* YOUR GOAL
Print exactly the line with "Instruction: Click the language" and every line after it, through the final line of the material below.

START SOURCE RECORDS

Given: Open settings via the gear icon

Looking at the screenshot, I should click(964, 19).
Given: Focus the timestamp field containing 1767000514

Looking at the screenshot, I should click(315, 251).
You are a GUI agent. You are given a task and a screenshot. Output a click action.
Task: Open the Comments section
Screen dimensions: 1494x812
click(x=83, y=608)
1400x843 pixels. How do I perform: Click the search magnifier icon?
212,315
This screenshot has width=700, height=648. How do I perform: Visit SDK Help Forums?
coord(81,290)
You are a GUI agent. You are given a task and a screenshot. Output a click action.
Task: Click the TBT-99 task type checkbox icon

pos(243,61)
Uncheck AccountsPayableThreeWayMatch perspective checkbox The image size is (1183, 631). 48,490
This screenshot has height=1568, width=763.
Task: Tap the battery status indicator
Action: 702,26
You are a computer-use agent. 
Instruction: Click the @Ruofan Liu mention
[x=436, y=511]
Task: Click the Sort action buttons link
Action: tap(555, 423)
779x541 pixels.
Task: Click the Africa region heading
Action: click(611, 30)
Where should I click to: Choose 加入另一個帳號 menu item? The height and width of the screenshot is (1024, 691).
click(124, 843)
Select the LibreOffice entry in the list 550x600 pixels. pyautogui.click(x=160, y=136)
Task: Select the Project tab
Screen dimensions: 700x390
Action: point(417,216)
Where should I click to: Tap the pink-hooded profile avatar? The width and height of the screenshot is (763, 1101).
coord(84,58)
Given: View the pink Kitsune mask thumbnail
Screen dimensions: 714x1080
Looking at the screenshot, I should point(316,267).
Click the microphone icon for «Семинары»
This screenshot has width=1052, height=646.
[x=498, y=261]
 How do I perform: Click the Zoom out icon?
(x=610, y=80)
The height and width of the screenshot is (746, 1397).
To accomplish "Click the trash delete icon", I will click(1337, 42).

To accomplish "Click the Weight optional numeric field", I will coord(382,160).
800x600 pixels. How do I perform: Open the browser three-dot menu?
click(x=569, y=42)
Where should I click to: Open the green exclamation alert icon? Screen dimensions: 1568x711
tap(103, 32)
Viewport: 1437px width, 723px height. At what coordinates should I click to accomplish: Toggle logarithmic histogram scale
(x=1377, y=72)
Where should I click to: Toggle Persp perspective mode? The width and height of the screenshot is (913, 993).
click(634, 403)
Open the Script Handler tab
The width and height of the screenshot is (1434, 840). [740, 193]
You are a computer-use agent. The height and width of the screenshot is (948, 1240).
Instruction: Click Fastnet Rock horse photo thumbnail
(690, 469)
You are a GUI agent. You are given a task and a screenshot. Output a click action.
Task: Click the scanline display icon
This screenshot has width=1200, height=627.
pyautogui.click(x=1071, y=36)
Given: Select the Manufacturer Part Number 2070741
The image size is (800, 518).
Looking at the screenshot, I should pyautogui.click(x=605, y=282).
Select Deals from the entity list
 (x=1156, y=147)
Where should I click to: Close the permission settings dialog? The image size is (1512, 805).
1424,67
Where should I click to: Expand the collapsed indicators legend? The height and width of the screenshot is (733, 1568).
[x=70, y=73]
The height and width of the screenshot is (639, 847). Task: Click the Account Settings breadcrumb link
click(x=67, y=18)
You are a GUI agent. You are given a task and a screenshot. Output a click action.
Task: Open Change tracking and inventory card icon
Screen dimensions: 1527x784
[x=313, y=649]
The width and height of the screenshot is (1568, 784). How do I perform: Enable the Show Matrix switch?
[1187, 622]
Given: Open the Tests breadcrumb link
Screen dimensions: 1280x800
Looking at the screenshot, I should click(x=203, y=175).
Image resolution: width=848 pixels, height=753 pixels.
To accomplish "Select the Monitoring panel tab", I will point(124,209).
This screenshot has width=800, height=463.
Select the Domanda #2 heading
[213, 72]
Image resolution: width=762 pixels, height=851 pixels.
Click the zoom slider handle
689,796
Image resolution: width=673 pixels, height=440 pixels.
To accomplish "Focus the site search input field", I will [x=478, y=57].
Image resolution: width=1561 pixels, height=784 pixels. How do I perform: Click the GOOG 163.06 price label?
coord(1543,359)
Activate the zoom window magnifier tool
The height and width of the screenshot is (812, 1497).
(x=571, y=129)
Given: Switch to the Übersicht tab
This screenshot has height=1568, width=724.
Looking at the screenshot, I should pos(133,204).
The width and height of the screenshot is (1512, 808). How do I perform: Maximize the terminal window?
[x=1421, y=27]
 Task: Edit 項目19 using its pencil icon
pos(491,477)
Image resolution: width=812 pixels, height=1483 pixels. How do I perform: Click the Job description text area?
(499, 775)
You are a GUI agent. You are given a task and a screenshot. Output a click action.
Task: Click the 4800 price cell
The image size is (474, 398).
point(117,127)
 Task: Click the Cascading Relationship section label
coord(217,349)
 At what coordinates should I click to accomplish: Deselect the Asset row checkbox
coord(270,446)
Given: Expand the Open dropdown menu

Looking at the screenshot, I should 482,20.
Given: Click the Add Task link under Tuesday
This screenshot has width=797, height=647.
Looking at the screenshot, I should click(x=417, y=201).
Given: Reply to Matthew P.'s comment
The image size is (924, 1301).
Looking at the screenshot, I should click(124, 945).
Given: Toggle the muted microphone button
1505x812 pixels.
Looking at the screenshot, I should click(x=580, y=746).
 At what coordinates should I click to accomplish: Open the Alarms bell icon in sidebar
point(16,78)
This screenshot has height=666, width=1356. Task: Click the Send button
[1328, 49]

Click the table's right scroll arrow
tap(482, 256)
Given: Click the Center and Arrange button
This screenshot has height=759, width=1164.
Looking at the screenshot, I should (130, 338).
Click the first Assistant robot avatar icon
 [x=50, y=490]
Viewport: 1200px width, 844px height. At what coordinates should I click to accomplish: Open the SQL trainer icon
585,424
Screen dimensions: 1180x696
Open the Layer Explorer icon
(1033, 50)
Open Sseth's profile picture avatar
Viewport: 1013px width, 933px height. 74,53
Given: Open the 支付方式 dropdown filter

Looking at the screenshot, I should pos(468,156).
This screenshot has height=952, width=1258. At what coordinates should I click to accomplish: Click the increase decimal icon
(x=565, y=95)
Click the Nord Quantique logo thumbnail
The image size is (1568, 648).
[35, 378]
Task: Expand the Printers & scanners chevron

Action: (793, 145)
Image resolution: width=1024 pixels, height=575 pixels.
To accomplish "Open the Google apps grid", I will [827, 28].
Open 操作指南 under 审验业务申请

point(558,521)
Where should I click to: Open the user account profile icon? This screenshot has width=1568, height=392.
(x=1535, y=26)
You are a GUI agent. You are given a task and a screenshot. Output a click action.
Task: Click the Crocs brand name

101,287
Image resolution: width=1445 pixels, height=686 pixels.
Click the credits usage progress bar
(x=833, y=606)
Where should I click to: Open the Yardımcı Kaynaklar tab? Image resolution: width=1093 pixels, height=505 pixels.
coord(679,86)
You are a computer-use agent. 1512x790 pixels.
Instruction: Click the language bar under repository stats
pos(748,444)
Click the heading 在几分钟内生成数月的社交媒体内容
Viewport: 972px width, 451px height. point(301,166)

END SOURCE RECORDS

* RESPONSE TO THE TASK
Instruction: Click the language bar under repository stats
pos(748,444)
Click the heading 在几分钟内生成数月的社交媒体内容
Viewport: 972px width, 451px height. point(301,166)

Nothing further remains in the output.